Step 1: Install Anti-Gravity and create your Telegram bot.
Open Telegram, search for @BotFather, and create a new bot. You'll get a bot token — a long string that looks like 7234567890:AAH.... Save this somewhere safe. Then grab your own Telegram user ID by messaging @userinfobot. You'll need this for whitelisting.
# Clone the anti-gravity repo
git clone https://github.com/anti-gravity-dev/anti-gravity.git
cd anti-gravity
# Install dependencies
npm install
# Copy the environment template
cp .env.example .env
Step 2: Configure your environment variables.

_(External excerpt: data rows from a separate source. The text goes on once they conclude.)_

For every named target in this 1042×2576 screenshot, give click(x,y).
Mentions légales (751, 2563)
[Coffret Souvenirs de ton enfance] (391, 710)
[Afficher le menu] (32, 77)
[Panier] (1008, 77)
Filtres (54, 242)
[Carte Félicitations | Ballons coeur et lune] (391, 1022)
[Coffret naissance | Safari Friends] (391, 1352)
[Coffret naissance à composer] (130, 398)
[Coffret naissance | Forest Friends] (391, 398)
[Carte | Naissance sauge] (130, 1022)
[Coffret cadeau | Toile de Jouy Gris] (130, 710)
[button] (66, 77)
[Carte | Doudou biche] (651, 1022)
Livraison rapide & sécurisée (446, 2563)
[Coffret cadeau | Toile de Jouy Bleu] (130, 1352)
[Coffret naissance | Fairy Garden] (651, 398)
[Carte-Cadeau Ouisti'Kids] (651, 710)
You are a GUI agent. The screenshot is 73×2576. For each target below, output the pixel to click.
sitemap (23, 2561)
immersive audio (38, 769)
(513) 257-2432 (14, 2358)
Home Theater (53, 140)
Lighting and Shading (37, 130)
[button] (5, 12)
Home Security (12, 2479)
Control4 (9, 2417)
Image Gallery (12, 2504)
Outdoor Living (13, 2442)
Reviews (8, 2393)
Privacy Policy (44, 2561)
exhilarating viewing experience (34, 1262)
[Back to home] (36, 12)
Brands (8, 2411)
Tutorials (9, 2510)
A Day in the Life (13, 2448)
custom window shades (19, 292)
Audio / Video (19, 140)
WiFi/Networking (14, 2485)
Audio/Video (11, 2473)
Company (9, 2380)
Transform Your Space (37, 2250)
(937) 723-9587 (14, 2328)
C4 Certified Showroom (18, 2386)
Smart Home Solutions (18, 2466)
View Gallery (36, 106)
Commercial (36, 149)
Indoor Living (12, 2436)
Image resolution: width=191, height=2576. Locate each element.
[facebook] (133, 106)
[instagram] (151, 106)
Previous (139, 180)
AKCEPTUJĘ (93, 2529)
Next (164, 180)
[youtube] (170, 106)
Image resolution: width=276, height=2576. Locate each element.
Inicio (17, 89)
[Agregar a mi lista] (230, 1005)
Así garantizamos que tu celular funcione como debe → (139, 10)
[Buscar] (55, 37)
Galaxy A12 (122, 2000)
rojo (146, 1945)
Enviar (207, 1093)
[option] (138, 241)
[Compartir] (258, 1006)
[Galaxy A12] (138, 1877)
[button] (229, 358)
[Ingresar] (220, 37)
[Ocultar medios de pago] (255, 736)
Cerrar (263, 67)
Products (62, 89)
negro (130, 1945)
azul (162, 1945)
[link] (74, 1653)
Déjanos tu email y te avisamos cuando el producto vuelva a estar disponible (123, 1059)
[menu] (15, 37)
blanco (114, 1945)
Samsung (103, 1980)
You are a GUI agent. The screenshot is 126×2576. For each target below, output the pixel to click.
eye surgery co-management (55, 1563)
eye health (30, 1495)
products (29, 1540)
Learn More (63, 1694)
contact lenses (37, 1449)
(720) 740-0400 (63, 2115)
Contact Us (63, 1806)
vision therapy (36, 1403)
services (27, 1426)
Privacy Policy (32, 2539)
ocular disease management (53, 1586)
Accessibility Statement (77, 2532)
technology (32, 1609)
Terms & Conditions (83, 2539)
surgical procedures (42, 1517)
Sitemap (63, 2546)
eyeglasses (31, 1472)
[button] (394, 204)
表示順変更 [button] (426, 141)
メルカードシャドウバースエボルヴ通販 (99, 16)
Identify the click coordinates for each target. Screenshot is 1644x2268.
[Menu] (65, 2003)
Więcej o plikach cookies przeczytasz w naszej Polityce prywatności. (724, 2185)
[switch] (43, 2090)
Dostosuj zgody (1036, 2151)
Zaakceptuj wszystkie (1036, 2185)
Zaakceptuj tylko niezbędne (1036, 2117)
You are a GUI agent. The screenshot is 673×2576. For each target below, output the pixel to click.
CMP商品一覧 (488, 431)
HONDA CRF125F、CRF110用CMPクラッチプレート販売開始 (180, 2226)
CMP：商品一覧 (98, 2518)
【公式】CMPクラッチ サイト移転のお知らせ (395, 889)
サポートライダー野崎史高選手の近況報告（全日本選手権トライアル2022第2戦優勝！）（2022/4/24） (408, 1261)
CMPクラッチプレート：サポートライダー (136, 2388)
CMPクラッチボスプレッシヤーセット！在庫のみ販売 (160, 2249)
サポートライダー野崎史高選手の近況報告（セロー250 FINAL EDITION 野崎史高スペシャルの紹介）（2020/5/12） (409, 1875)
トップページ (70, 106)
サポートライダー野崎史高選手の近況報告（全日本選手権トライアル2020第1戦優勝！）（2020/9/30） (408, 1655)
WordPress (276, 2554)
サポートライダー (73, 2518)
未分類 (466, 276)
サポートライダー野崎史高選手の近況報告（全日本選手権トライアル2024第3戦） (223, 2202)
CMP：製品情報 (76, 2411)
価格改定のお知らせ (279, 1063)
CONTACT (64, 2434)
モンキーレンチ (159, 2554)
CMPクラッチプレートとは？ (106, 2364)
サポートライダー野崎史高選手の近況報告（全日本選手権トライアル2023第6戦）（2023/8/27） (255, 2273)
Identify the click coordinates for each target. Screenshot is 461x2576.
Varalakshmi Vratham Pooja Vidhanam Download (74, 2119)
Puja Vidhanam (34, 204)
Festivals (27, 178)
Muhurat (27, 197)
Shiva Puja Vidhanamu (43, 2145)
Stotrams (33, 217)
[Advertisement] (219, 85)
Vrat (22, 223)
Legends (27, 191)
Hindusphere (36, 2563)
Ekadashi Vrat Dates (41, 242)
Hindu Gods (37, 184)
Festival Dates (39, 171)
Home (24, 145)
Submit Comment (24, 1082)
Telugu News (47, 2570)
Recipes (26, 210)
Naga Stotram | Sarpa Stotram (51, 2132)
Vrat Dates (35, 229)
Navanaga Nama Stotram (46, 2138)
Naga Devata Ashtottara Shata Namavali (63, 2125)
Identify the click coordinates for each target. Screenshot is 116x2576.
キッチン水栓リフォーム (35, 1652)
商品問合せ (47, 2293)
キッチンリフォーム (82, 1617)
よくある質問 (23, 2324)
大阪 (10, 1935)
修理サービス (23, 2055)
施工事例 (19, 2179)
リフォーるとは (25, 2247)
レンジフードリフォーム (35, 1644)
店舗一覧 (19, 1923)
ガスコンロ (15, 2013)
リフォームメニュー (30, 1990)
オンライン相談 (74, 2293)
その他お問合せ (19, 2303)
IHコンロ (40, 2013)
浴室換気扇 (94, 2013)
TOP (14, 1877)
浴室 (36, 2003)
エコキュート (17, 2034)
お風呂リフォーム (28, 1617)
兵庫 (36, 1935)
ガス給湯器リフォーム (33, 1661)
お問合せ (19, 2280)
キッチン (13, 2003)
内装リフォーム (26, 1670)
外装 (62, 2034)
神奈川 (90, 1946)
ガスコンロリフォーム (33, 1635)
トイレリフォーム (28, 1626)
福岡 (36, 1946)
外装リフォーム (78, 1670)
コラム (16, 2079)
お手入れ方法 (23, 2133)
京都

Open that .env file and fill in three critical values:
TELEGRAM_BOT_TOKEN=your_bot_token_here
OPENROUTER_API_KEY=your_openrouter_key_here
ALLOWED_USER_IDS=your_telegram_user_id
That ALLOWED_USER_IDS line is important. It restricts bot access to only your Telegram account. No one else can message your bot and get responses. I initially skipped this during testing and got spam messages within hours from bots scanning for open Telegram endpoints. Don't skip it.
Step 3: Start the bot and verify the connection.
docker compose up -d
Send a test message to your bot on Telegram. If everything is wired correctly, you should get a response from whatever model you configured through OpenRouter. I'm using Claude through OpenRouter because the response quality for conversational interactions is significantly better than GPT-4 for this use case — but your mileage may vary.
Pro tip: If the bot isn't responding, check Docker logs first. Nine times out of ten, it's a malformed bot token or a missing environment variable. The error messages are surprisingly helpful once you know where to look.
docker compose logs -f
At this point, you have a working AI chatbot on Telegram. Functional, but basic. You can type messages, get responses, and that's about it. The real magic starts when you give it ears.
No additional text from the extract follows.